◆ WORK INSTRUCTIONS
Reproduce verbatim only the lines from the one containing "Belleza Natural (19, 2157)" through the last line below, both included.

───── TASK INPUTS

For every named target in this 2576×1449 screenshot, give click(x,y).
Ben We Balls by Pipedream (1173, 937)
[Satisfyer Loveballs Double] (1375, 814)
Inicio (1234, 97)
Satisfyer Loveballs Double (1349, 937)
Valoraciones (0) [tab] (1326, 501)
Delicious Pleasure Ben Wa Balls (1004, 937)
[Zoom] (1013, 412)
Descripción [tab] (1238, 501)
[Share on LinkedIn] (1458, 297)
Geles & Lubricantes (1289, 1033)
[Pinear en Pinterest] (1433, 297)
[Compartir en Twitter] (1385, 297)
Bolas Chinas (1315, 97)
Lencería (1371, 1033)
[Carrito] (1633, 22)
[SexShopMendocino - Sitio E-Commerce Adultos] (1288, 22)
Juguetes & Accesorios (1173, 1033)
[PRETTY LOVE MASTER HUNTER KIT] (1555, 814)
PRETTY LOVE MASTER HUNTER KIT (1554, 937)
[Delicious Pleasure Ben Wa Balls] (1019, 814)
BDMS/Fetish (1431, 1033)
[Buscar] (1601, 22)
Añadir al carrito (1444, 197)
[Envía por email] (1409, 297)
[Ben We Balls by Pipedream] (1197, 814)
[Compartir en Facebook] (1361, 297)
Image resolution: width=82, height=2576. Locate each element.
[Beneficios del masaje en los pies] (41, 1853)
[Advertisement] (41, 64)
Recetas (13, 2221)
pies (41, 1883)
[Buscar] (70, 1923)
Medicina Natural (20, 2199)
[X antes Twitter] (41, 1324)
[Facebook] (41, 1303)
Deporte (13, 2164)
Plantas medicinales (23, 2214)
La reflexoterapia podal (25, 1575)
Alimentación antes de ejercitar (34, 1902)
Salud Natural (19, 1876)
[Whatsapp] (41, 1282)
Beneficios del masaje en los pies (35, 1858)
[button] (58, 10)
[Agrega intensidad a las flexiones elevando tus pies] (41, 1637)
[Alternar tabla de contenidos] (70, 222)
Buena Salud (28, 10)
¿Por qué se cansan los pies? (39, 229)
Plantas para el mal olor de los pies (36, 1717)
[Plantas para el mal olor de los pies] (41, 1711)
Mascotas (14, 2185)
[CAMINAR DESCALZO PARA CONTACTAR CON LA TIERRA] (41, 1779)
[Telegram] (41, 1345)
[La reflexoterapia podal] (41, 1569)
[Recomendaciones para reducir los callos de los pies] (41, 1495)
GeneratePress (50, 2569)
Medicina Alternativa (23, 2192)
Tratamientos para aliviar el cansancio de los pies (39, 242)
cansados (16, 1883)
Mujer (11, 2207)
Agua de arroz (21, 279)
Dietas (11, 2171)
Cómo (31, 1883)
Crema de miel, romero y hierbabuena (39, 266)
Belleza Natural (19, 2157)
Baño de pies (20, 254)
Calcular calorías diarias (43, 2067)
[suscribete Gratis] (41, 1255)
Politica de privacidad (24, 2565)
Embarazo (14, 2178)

──────────

◆ RESULT OF THIS TASK
Belleza Natural (19, 2157)
Baño de pies (20, 254)
Calcular calorías diarias (43, 2067)
[suscribete Gratis] (41, 1255)
Politica de privacidad (24, 2565)
Embarazo (14, 2178)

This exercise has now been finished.